We want users to only be able to invite new members if their email is on a whitelist of domains managed by the group owner. This is to ensure that no-one outside our company (or our clients') is added to our group. And also any employee added is registered with their corporate email account rather than a personal one so that when their corporate email account becomes inactive they lose access to GitLab.
Further details
The use case for this is we regularly add users to GitLab. It's easy to mistakenly add the wrong account to the group (e.g. a personal account, or just selecting the wrong account from the autocomplete box).
Ideally we'd also be able to restrict members to use federated login (e.g. Google Sign-in) so that when their corporate Google Apps account they will no-longer be able to access GitLab.
Solution
Settings
We will add this new setting under the Permissions, LFS and 2FA section settings in Group General Settings. We will add a new text input with the following attributes:
- Title:
Restrict membership by email - Placeholder:
Enter domain - Help text:
Only users with an email address in this domain can be added to the group.<br>Example: <code>*@ gitlab.com</code>. Some common domains are not allowed. Read more - Link to documentation TBD
Common domains
We will not allow users to restrict membership to common domains like gmail.com, outlook.com, yahoo.com, etc. These domains will be listed in the docs. When the user enters one of these domains, the page will show an inline error on refresh after the user presses the Save button:
Inviting new members by email
When inviting new members to the group via email, we will validate addresses directly on the Frontend:
| Right domain | Wrong domain |
|---|---|
 |
 |
If the address the user entered doesn't belong to the right domain, the dropdown row will be greyed out and a warning line will be added:
This email address cannot be invited because it’s not in the *@ gitlab.com domain
Adding existing users
| Right domain | Wrong domain |
|---|---|
 |
 |
For adding existing users we will use the same interface we use now. We will simply change the help text under the main text field to inform users of the domain restriction:
Search for existing users or invite new ones using their email address.

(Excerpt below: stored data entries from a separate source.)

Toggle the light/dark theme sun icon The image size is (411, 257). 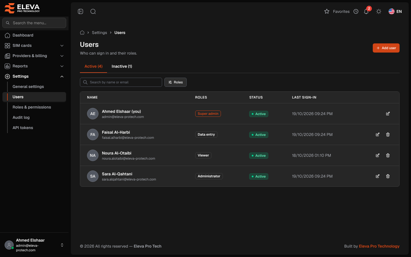click(x=379, y=11)
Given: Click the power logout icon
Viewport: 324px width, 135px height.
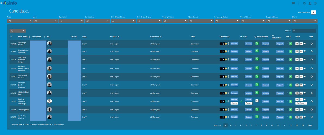Looking at the screenshot, I should [315, 3].
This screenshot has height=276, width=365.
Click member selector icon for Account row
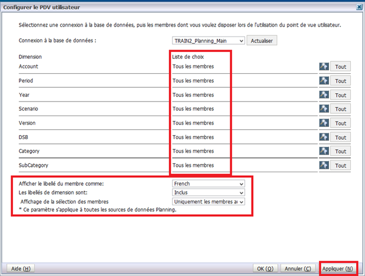323,67
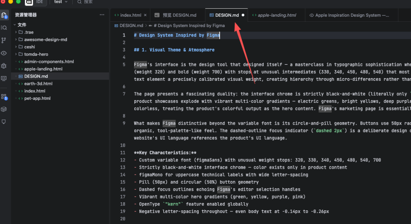
Task: Open the Extensions icon with badge
Action: pyautogui.click(x=4, y=96)
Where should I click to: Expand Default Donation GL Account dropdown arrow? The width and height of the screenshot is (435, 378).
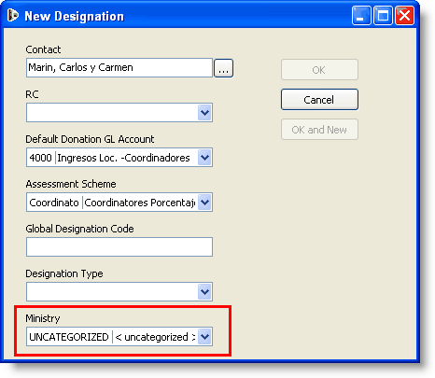204,158
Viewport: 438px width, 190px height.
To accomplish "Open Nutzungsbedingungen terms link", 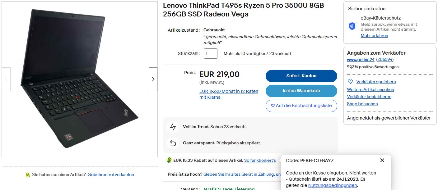I will point(332,185).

New members must have an email address in the *@gitlab.com domain.
When the user clicks the Add to group button, the backend will check whether the users can be added to the group. If any of the specified users could not be added to the group, they will show up in the text field upon refresh, and an inline error message will be attached:
These users were not added because their email addresses are not in the right domain
Original proposal
- Allow entering a whitelist of member domains in the group settings, configurable by Owners.
- Only members with primary emails that match the defined mask can be added to the group. Other members should return an error.
- Only matching members should be displayed as results in the member autocomplete.
For the first iteration, we'll leave existing members that do not meet the whitelist in the group. The whitelist should apply only to new members.
What does success look like, and how can we measure that?
- Success would be mean increased security for corporate GitLab projects.